▶ [Work task] Transcribe the passage of the Micra pacemaker article below, starting with "Medtronic has announced" and going on through "San Francisco, USA.".

▶ [Excerpt]
################

Medtronic has announced clinical results highlighting the safety and performance profile of the miniaturised Micra transcatheter pacing system (TPS) at the Heart Rhythm Society’s 37th Annual Scientific Sessions in San Francisco, USA.
The Micra TPS is less than one-tenth the size of traditional. Data presented the conference underscored the technology’s safety and performance profile, according to a company release. The data also confirmed the Micra’s ability to accurately respond to patients’ activity levels by adjusting therapy using for the first time an accelerometer sensor positioned within the heart.
“Many patients with bradycardia require rate-responsive pacing so that their heart rates increase during exercise,” says Razali Omar, senior consultant cardiologist at the National Heart Institute in Kuala Lumpur, Malaysia. “Conventional pacemakers use various sensors outside the heart to detect patient activity, but even these sensors can have difficulty detecting moderate physical activity. As data presented today show, the Micra accurately responds to patients’ activity levels by adjusting therapy when needed using a sensor within the heart.”
Using an accelerometer, the Micra TPS is designed to determine which pacing rates are appropriate based on patient activity levels. The technology is the first FDA-approved cardiac device to position the sensor inside the heart and the only leadless pacemaker to offer the benefits of accelerometer-based sensing technology, according to the release.
Data presented today at HRS assessed the rate response performance for approximately 20 patients with Micra TPS at three- and six-months post-implant procedure. In the study, patients underwent treadmill tests exercising to maximal exertion. The study found that appropriate rate-responsive pacing is achievable with an entirely intracardiac accelerometer-based pacing system.

################

▶ [Given information]
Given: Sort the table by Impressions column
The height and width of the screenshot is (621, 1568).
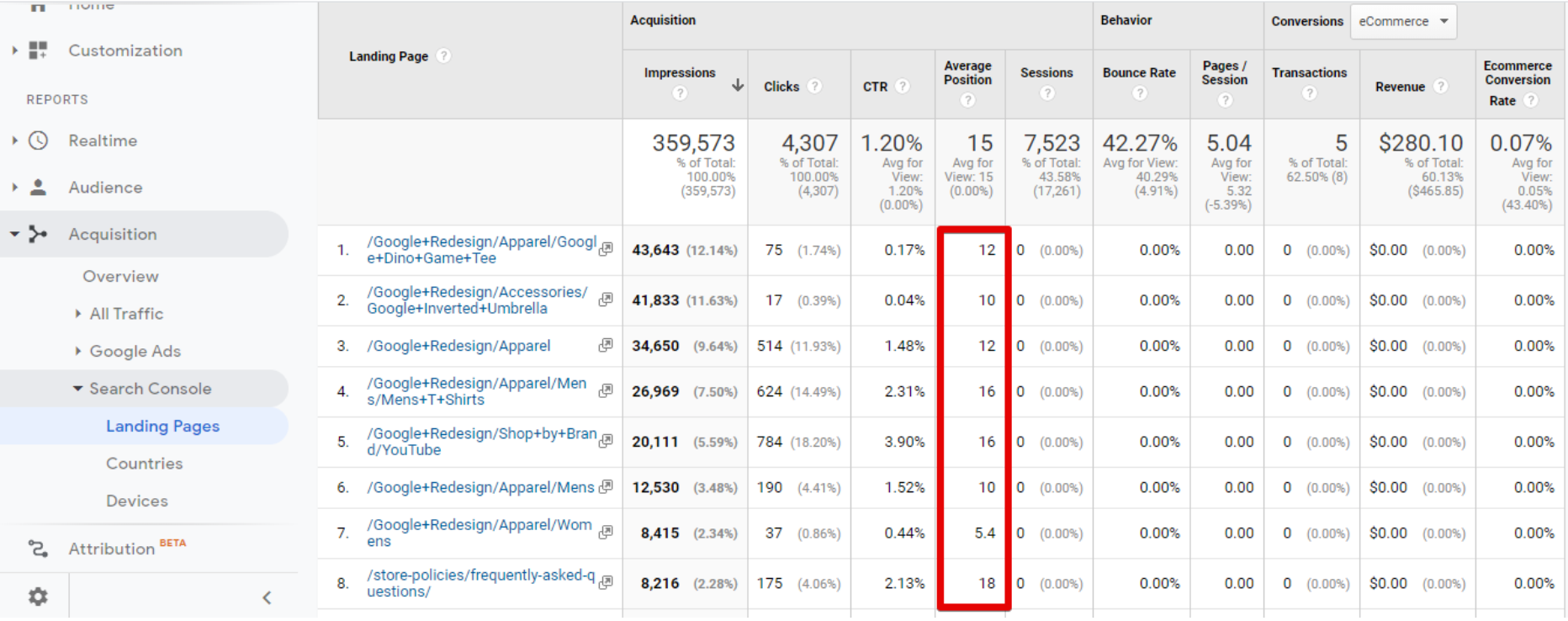Looking at the screenshot, I should [679, 73].
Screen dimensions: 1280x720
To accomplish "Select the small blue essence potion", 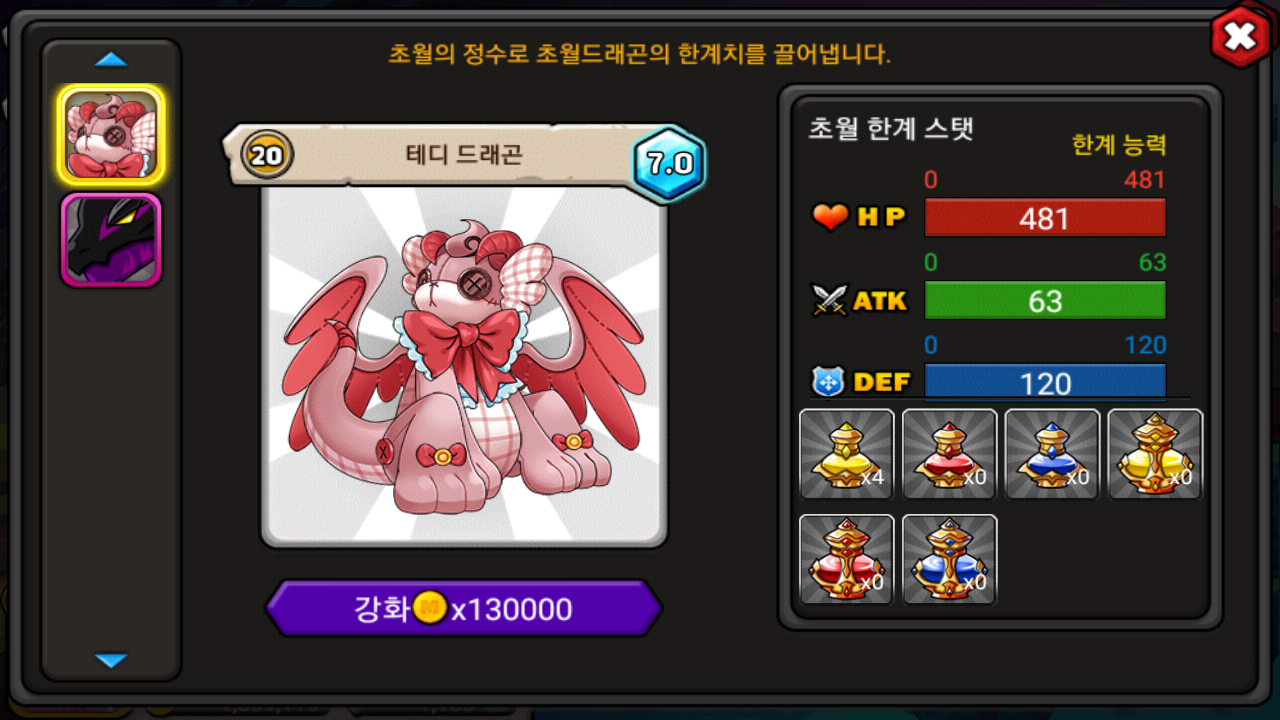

################

▶ [Response box]
Medtronic has announced clinical results highlighting the safety and performance profile of the miniaturised Micra transcatheter pacing system (TPS) at the Heart Rhythm Society’s 37th Annual Scientific Sessions in San Francisco, USA.